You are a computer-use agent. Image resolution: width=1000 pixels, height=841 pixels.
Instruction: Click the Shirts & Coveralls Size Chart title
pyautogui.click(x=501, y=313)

==

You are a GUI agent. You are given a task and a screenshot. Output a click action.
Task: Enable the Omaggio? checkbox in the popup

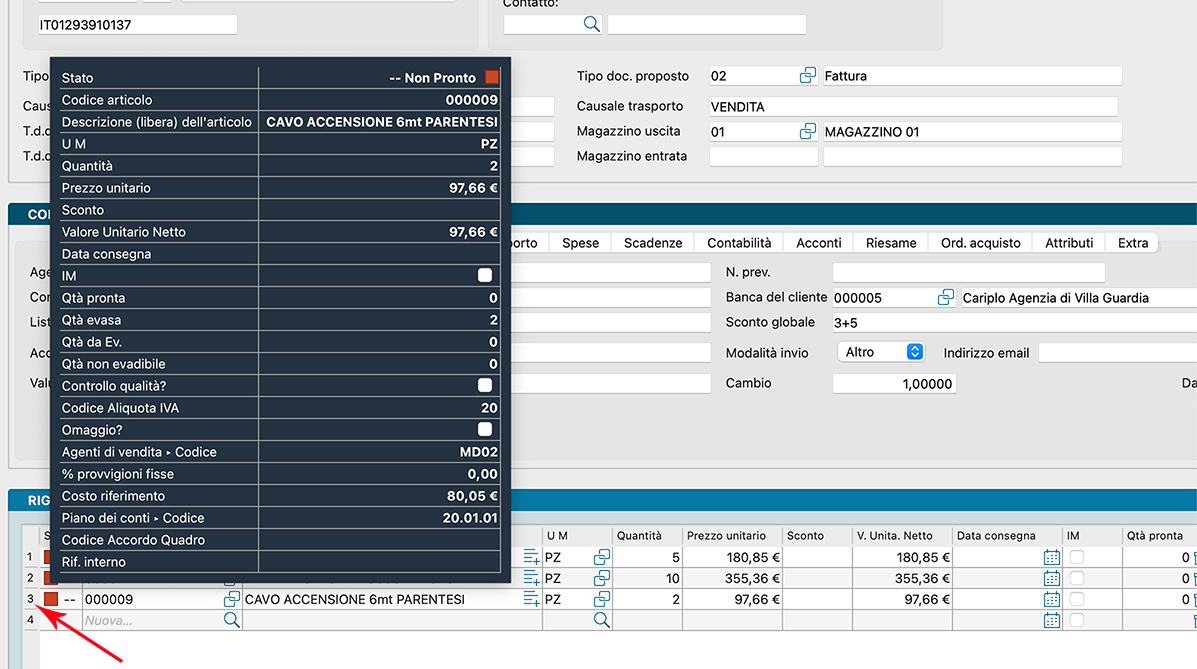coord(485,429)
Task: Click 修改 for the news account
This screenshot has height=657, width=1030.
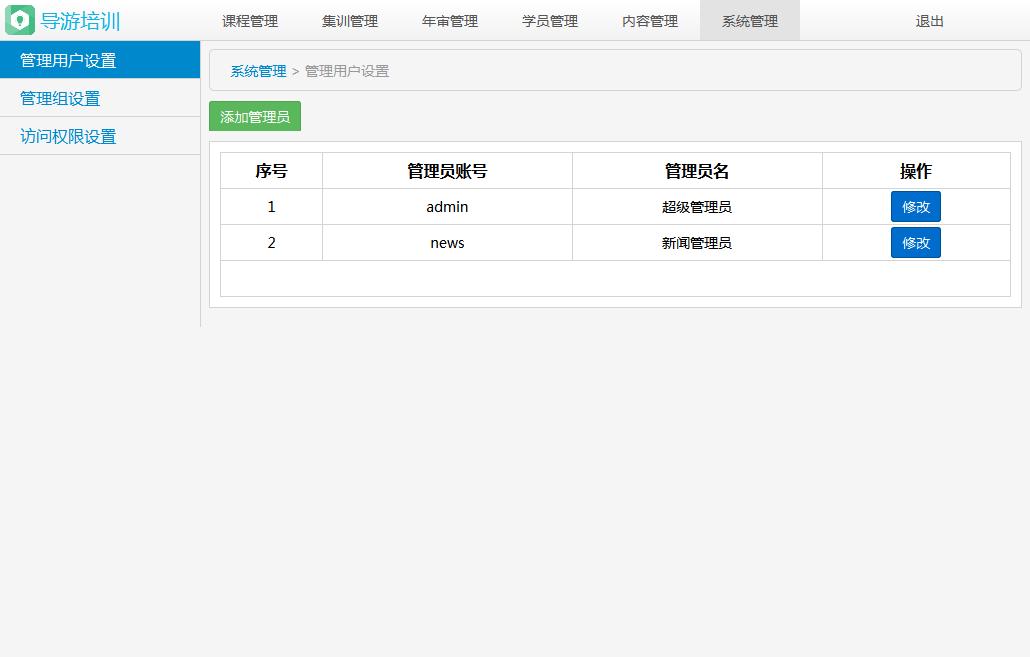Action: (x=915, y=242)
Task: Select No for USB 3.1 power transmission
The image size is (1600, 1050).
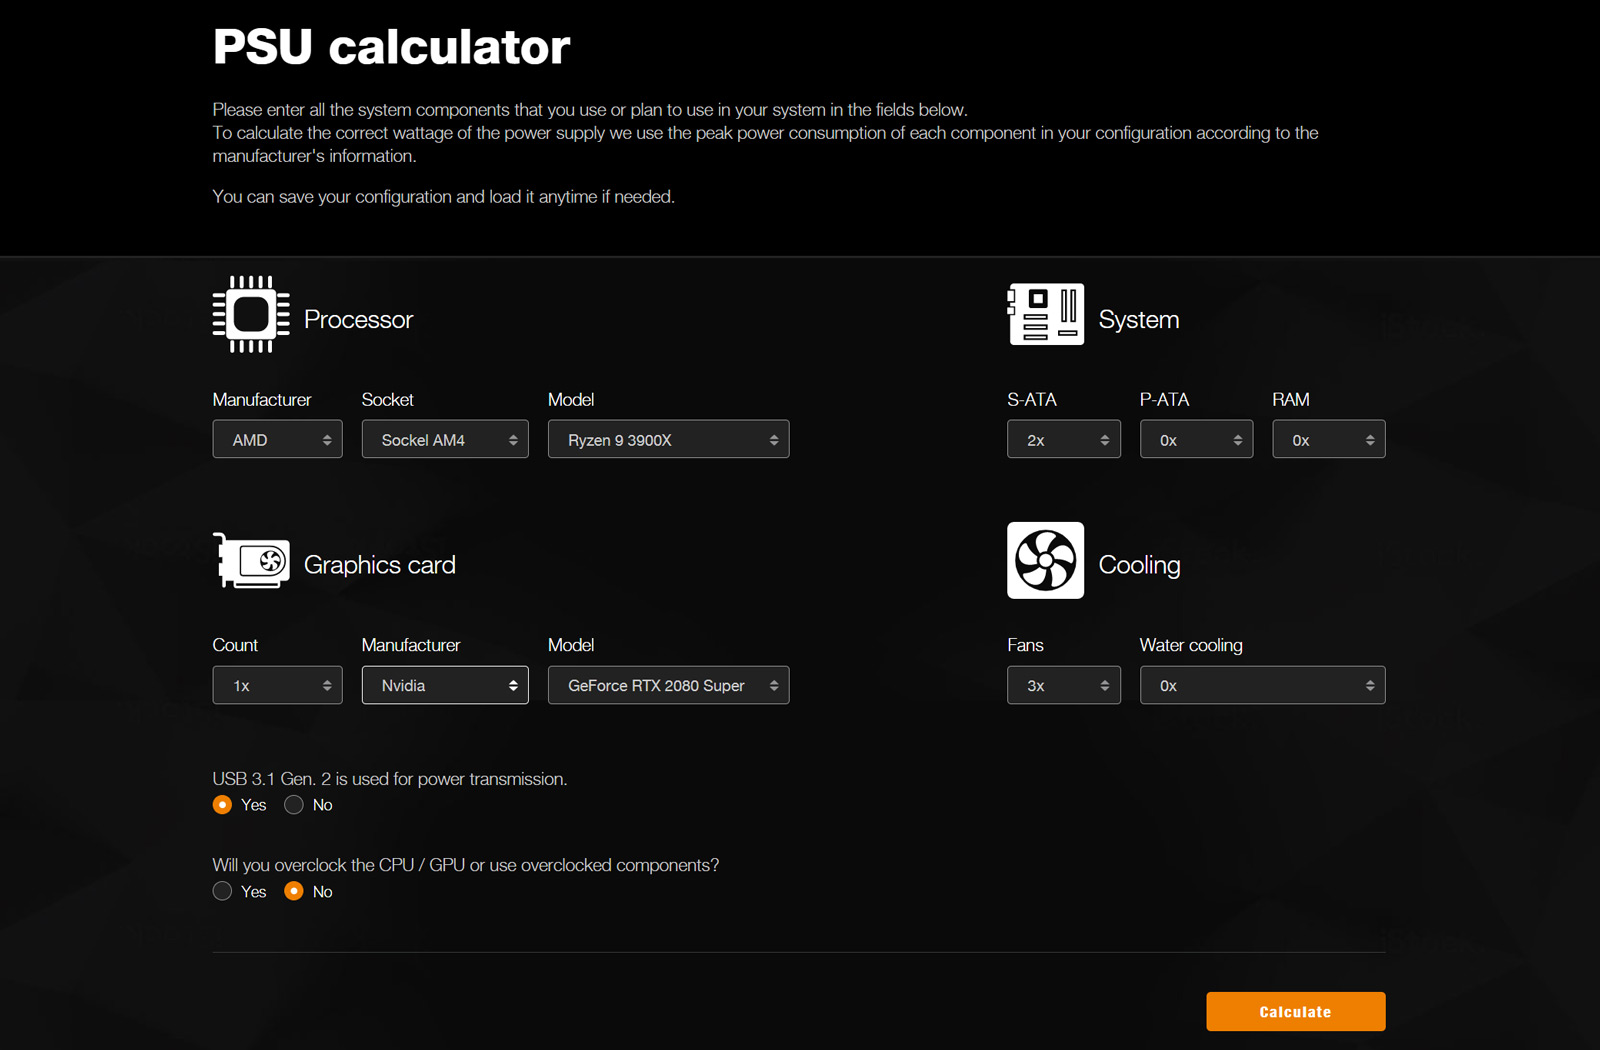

ASSIGNED TASK:
Beginning with the line above that contains "You are a GUI" and finishing with the line that contains "The image size is (1600, 1050).", print those lines exactly and only. Skip all pictures.

WRITTEN SOLUTION:
You are a GUI agent. You are given a task and a screenshot. Output a click action.
Task: Enable the Omaggio? checkbox in the popup

coord(485,429)
Task: Click 修改 for the news account
This screenshot has height=657, width=1030.
Action: (x=915, y=242)
Task: Select No for USB 3.1 power transmission
The image size is (1600, 1050).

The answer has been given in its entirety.